YOGYAKARTA - Permasalahan dugaan korupsi yang terjalin di Badan Nasional Pencarian dan Pertolongan alias Basarnas terus berpolemik serta pembicaraan hangat di tengah publik.
Salah satu penyebabnya lantaran masalah rasuah yang ditangani Komisi Pemberantasan Korupsi (KPK) itu mengaitkan 2 prajurit militer aktif yakni, Kepala Basarnas( 2021- 2023) Marsekal Madya Henri Alfiandi serta Letnan Kolonel Afri Budi Cahyanto dengan 3 pihak swasta (Mulsunadi Gunawan, Marilya, serta Roni Aidil).
Saat ini, beberapa pakar hukum mendesak supaya permasalahan tersebut diadili di ranah peradilan koneksitas.
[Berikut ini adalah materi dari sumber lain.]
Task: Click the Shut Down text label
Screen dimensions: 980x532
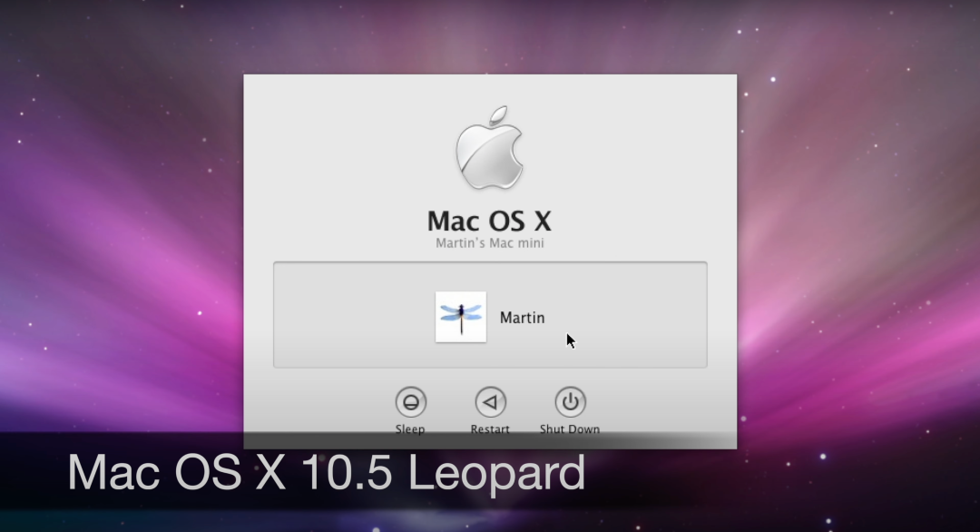Action: tap(569, 429)
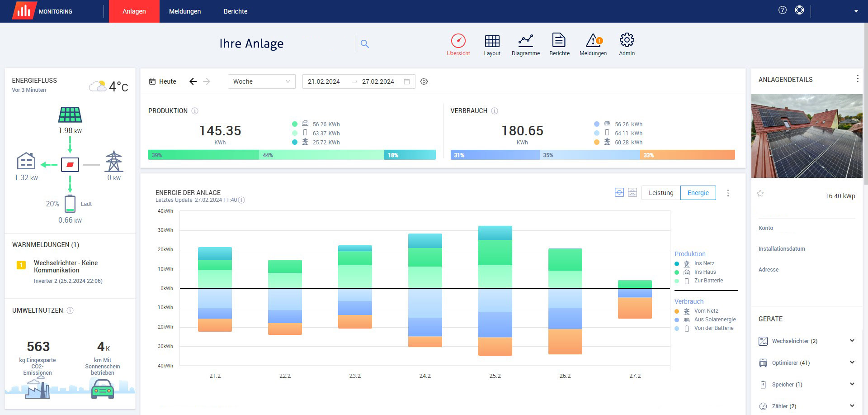868x415 pixels.
Task: Click the search magnifier beside Ihre Anlage
Action: point(365,44)
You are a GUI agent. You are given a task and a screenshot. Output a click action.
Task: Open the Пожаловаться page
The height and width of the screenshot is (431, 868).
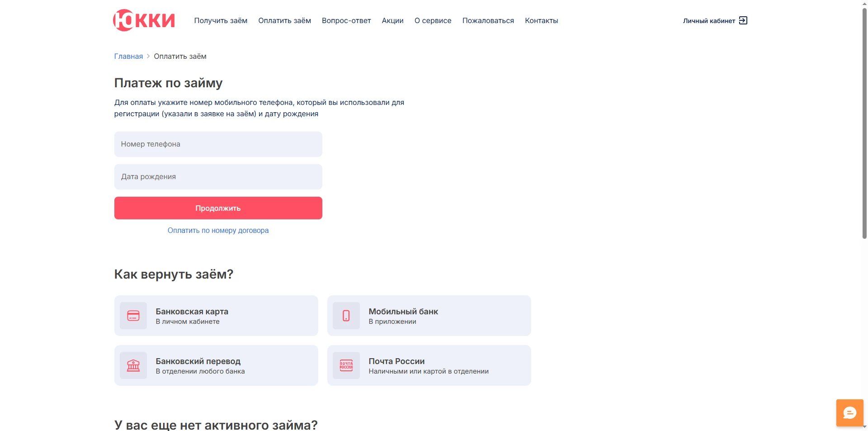[488, 21]
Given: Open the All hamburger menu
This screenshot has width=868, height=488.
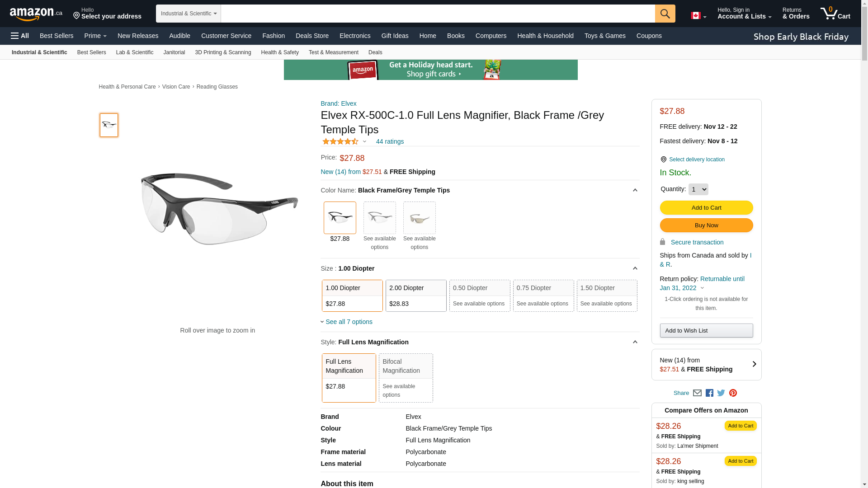Looking at the screenshot, I should pos(20,36).
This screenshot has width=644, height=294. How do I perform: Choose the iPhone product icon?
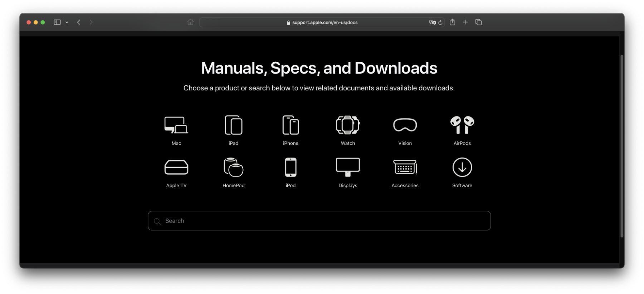click(x=291, y=125)
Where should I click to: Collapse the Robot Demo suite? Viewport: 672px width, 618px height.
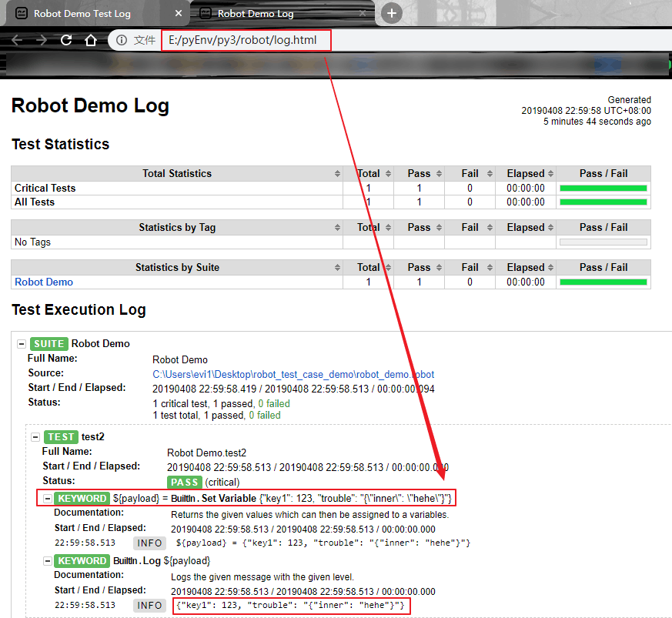point(22,344)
Peneliti Pusat Kajian Anti Korupsi (PUKAT) Fakultas Hukum UGM Zaenur Rohman menilai kasus tersebut wajib dituntaskan di ranah peradilan koneksitas. Karena itu menyertakan unsur sipil serta militer.
"Tentu ini KPK perlu untuk membangun komunikasi dan kerjasama dengan baik, khususnya dengan Puspom TNI. Kenapa? Karena ada pelaku dari kalangan sipil dan ada pelaku dari kalangan militer," kata Zaenur di sebuah program TV Swasta, Kamis (27/7/2023).
Apa Itu Peradilan Koneksitas?
Zaenur menyebut, dalam permasalahan ini maka butuh dibangun tim penyidik koneksitas serta peradilan koneksitas. Nantinya, penyidik itu terdiri dari regu gabungan antara KPK serta Puspom Tentara Nasional Indonesia(TNI).
"Dalam hal ada penyertaan seperti ini, artinya tindak pidana dilakukan bersama-sama antara sipil dan militer. Perlu dibentuk tim penyidik koneksitas dan peradilannya pun harus peradilan koneksitas."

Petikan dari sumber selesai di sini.